Abstract
The novel Traditional Chinese Medicine Ramulus Mori (Sangzhi) alkaloid tablets (SZ-A) are approved by The China National Medical Products Administration for the treatment of type 2 diabetes mellitus (T2DM). However, the extensive pharmacological characteristics and the underlying mechanism are unknown. This study investigated the mechanisms by which SZ-A ameliorates glucose metabolism in KKAy mice, an animal model of T2DM. Diabetic KKAy mice were treated intragastrically with SZ-A once daily for 8 weeks, after which glucose levels, lipid metabolism, gut microbiome, systemic inflammatory factors, luminal concentrations of short-chain fatty acids (fecal samples), and ileal proteomic changes were evaluated. The ileum tissues were collected, and the effects of SZ-A on pathological inflammatory damage were evaluated by hematoxylin and eosin staining, immunofluorescence, and immunohistochemistry. The mRNA and protein expression levels of various inflammatory markers, including monocyte chemoattractant protein-1 and phosphorylated nuclear factor kappa B p65, were detected in the ileum tissues. SZ-A improved glucose metabolism with enhanced insulin response and elevated glucagon-like peptide 1 (GLP-1) nearly 2.7-fold during the glucose tolerance test in diabetic KKAy mice. Gut microbiota analysis demonstrated that SZ-A administration elevated the abundance of Bacteroidaceae and Verrucomicrobia, reduced the levels of Rikenellaceae and Desulfovibrionaceae; and increased the concentrations of fecal acetic and propionic acids compared to the diabetic model group. Additionally, SZ-A markedly improved ileal inflammatory injury and pro-inflammatory macrophage infiltration and improved intestinal mucosal barrier function in diabetic KKAy mice. SZ-A also attenuated the levels of circulating endotoxin, pro-inflammatory cytokines, and chemokines in the mice sera. Collectively, SZ-A ameliorated the overall metabolic profile including glucose and lipid metabolism in KKAy mice, which may be associated with an improvement in GLP-1 and insulin secretion, at least in part by modulating the gut microbiome and relieving the degree of ileal and systemic inflammation.
Highlights
The gut microbiome plays important roles in the regulation of glucose and energy homeostasis. It plays a critical role in obesity, glycemic control, and type 2 diabetes mellitus (T2DM) (Harris et al, 2012), which is a chronic and multifactorial disease in which diverse physiopathologic mechanisms lead to a persistent state of hyperglycemia
After a 4-week treatment, the levels of fasting blood glucose (p < 0.01, p < 0.001) and postprandial blood glucose (p < 0.01, p < 0.01) in both SZ-A-treated groups were significantly decreased compared to the diabetic model group (DM) group (Figures 1A,B)

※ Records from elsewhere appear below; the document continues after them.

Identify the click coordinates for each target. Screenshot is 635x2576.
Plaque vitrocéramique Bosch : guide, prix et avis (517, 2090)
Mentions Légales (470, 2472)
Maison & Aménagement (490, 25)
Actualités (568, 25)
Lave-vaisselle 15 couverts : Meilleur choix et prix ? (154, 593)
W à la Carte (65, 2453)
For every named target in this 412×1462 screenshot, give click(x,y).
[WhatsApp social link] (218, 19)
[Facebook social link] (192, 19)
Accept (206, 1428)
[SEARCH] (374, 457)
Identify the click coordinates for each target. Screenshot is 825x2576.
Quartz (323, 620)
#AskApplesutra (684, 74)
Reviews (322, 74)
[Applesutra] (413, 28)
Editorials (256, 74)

SZ-A 100 and SZ-A 200 significantly enhanced insulin secretion nearly 1.73-fold and 1.88-fold from baseline at 15 min after glucose stimulation, respectively (p < 0.01, p < 0.05), compared to the DM group (1.11-fold). Both doses of SZ-A elevated active glucagon-like peptide 1 (GLP-1) levels nearly 2.7-fold and 2.6-fold at 15 min after glucose stimulation from baseline (p < 0.01, p < 0.05), respectively, compared to the DM group (2.1fold). Both doses of SZ-A resulted in decreased blood triglyceride levels after 6 weeks (p < 0.05, p < 0.05), and induced significant weight loss compared to the DM group at the end of treatment (p < 0.01, p < 0.001)
Summary
The gut microbiome plays important roles in the regulation of glucose and energy homeostasis. It plays a critical role in obesity, glycemic control, and type 2 diabetes mellitus (T2DM) (Harris et al, 2012), which is a chronic and multifactorial disease in which diverse physiopathologic mechanisms lead to a persistent state of hyperglycemia. T2DM may be due to the activation of pro-inflammatory mechanisms that involve several factors. Gut microbiota-mediated low-grade inflammation is involved in the onset and progression of T2DM. Studies in mice and humans have shown that there is dysregulation in the gut microenvironment accompanied by immunological and metabolic dysfunctions in individuals who have T2DM (Ge et al, 2018)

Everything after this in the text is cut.